Excerpt provided
15 December '15..
The debate about where the moral culpability lies for the casualties that resulted from the recent conflicts in Gaza is one that has been engaged in repeatedly, and is no doubt one that will be repeated the next time that Israel is compelled to undertake military operations in the Gaza Strip. In the case of the 2014 summer war in Gaza, both the U.N. and Amnesty International released reports slamming Israel for its role in that war. These purportedly impartial reports invoked the authority of human rights experts and international law in an effort to demonstrate beyond all reasonable doubt the criminality of Israel’s actions in Gaza.
Now, however, an 80-page report has been released by the international High Level Military Group that sets out a robust and evidenced case for why these other Gaza reports can be in large part discounted. As has been pointed out by Colonel Richard Kemp — one of the report’s authors — an assessment of Israel’s conduct during the Gaza operation ought to be undertaken with reference to the Laws of Armed Conflict, and yet most of the investigations into the Gaza conflict appear to have been conducted by those with woefully little military understanding.

Recorded information
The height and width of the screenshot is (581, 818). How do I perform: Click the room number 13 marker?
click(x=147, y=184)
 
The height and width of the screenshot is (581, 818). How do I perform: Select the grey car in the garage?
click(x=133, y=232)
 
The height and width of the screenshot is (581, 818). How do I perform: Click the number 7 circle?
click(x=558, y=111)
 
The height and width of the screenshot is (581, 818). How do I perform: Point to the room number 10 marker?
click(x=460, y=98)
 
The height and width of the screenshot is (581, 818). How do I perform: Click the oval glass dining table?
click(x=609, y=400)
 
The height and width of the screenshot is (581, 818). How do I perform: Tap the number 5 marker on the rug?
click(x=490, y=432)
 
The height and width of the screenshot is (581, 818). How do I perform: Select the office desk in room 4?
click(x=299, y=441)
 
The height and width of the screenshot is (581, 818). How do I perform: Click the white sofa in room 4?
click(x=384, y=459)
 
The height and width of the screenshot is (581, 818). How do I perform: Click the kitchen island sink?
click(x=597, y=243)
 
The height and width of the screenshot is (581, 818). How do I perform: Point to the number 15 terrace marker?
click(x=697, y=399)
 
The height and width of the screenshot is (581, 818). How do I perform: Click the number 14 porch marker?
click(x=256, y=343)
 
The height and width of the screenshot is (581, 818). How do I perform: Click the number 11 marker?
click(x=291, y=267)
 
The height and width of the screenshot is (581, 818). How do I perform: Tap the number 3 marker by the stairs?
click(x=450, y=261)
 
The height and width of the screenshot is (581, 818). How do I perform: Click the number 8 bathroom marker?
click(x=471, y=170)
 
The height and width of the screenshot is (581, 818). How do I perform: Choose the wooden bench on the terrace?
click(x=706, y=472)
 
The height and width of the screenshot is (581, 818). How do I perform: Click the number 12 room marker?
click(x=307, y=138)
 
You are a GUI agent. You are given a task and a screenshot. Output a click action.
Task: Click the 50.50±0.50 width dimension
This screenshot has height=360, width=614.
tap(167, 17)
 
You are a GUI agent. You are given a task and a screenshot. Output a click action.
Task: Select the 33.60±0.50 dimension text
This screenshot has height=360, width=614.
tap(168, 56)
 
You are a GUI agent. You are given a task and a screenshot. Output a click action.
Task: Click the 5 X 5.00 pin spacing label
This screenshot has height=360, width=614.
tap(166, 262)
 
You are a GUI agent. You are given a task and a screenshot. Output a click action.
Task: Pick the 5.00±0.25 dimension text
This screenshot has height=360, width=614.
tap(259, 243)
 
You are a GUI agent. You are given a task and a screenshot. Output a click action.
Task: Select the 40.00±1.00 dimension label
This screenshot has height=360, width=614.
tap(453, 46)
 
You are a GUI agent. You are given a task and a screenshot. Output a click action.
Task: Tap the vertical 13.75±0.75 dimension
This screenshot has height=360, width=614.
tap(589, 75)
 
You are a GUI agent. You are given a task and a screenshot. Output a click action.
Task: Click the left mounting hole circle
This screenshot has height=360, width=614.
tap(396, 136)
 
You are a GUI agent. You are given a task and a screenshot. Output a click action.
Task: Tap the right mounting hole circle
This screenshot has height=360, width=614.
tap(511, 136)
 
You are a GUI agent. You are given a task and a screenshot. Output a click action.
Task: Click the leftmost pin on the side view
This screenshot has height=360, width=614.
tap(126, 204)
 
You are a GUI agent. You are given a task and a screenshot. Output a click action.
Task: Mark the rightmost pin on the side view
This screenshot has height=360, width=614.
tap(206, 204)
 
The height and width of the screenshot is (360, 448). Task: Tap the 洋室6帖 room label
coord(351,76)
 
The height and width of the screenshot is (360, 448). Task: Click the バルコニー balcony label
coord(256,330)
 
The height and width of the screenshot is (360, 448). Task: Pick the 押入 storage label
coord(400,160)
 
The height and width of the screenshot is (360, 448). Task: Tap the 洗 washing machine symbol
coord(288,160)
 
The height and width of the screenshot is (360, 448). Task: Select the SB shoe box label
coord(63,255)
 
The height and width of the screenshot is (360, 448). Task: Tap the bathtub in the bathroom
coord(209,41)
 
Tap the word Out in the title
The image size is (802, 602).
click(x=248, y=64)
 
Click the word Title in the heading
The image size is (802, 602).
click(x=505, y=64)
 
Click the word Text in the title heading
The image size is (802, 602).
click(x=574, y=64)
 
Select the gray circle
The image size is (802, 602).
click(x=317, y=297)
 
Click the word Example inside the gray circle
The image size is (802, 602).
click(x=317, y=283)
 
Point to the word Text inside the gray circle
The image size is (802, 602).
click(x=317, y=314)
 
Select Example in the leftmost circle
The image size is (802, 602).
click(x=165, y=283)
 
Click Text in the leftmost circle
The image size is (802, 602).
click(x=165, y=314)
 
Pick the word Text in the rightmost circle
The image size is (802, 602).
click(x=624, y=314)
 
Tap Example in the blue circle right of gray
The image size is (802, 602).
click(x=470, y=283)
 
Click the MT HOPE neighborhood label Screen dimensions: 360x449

Brief
Pick up the commentary on the 2014 Gaza war reports after its final sentence and continue writing it. The entries come from a separate source and have no connection to the commentary on the 2014 Gaza war reports.

Exercise result
The group, which includes senior military figures from the United States, Britain, France, India, Spain, Germany, Italy, Australia, and Colombia, concluded that Israel’s defense forces had gone far beyond the required level of care that a military is obliged to show when balancing the welfare of civilians against questions of military necessity. But crucially, this is by no means a finding that the Generals are entirely welcoming of. Rather, they point out that if this new rigorous level of humanitarian concern adopted by Israel comes to be accepted as the norm in the international community, then it will become impossible for other militaries to effectively fight future wars.
This is perhaps the most interesting matter raised by the report. Clearly Israel’s experience in Gaza has very profound implications for other democracies seeking to wage war against terrorist non-state actors. Terror groups who not only have no regard for international human rights law but that also have no fear of their international standing being tarnished equally do not need to worry about condemnation at the U.N. having repercussions such as the imposition of sanctions. In fact, these groups are clearly learning from Hamas tactics and seeing that it is possible to gain an advantage over western armies that restrain themselves in accordance with the stipulations of international law.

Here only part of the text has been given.